LLVM コアライブラリのラッパーを提供するドライバで -opt-bisect-limit オプションを使用するには、ドライバで定義されている追加のプレフィックスオプションが必要になる場合があります。たとえば、このオプションを clang で使用するには、"-mllvm" プレフィックスを使用する必要があります。一般的な clang の呼び出しは次のようになります。
clang -O2 -mllvm -opt-bisect-limit=256 my_file.c
-opt-bisect-limit オプションは、リンカのプラグインオプションであることを示すプレフィックスを使用することで、リンク時最適化にも適用できます。次の構文は、LTO 変換の二分割制限を設定します。

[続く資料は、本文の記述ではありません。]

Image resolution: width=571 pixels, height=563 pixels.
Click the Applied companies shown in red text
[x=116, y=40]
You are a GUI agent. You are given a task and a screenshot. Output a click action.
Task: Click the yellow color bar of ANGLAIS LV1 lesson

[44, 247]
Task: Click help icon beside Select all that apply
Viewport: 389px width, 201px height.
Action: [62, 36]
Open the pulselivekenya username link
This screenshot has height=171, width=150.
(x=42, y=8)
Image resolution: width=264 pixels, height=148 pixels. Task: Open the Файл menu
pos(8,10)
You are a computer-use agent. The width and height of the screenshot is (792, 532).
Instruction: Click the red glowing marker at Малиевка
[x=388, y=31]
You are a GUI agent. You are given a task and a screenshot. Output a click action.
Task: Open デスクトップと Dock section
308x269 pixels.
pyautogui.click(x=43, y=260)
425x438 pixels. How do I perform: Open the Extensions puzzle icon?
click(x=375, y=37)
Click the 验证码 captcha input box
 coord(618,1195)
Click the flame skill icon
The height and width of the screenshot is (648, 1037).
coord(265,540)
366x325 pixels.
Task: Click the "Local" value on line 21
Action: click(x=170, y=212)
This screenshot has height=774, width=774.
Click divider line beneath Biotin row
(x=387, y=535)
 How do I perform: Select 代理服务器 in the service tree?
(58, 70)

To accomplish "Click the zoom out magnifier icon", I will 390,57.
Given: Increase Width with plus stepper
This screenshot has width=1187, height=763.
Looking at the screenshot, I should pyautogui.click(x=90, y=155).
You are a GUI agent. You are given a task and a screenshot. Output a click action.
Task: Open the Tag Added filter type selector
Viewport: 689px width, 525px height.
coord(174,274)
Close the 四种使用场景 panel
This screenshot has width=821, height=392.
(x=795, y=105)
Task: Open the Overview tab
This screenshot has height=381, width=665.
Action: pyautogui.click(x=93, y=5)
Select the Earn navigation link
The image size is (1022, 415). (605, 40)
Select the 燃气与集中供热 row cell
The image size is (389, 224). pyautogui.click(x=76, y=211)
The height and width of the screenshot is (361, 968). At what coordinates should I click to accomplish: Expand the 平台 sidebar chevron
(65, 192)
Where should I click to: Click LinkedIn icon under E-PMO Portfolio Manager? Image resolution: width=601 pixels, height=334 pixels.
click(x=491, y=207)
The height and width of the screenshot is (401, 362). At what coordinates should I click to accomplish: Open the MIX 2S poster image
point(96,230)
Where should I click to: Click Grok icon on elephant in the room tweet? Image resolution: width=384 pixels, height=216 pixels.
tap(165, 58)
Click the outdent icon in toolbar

# When using lld, or ld64 (macOS)
clang -flto -Wl,-mllvm,-opt-bisect-limit=256 my_file.o my_other_file.o
# When using Gold
clang -flto -Wl,-plugin-opt,-opt-bisect-limit=256 my_file.o my_other_file.o
LTO パスは、リンカによって呼び出されるライブラリインスタンスによって実行されます。したがって、プライマドライバのコンパイルフェーズで実行されるパスは、'-Wl,-plugin-opt' を介して渡されるオプションの影響を受けず、LTO パスは '-mllvm' を介してドライバによって呼び出される LLVM の呼び出しに渡されるオプションの影響を受けません。
-opt-bisect-print-ir-path=path/foo.ll
を渡すと、-opt-bisect-limit がパスのスキップを開始するときに、IR が path/foo.ll
にダンプされます。
二分インデックス値¶
単一のインデックス値に関連付けられた最適化の粒度は可変です。最適化パスがどのようにインストルメント化されたかに応じて、値は、呼び出された IR ユニットに対して最適化パスによって実行されるすべての変換(たとえば、FunctionPass の runOnFunction の 1 回の呼び出し中)または単一の変換に関連付けられる可能性があります。インデックス値はネストすることもでき、パスの呼び出しがスキップされない場合、その呼び出し内の個々の変換をスキップできます。
割り当てられた値の順序は、制限として指定された値まで、実行ごとに安定しており、一貫性が保たれることが保証されています。制限値を超えると、最適化のスキップによって番号付けが変更される可能性がありますが、制限を超えるすべての最適化がスキップされるため、これは問題ではありません。
opt-bisect インデックス値がパスの run 関数の呼び出し全体を参照する場合、パスは呼び出されるたびにスキップする必要があるかどうかを照会し、各呼び出しに一意の値が割り当てられます。たとえば、モジュールに 3 つの関数を含む FunctionPass が使用されている場合、パスの実行時に各関数に対してパスに異なるインデックス値が割り当てられます。パスは 2 つの関数で実行できますが、3 番目の関数ではスキップされます。
パスが内部的に小さな IR ユニットで操作を実行する場合、このより細かい粒度で二分割を有効にするには、パスを特別にインストルメント化する必要があります(詳細については以下を参照)。
使用例¶
$ opt -O2 -o test-opt.bc -opt-bisect-limit=16 test.ll
BISECT: running pass (1) Simplify the CFG on function (g)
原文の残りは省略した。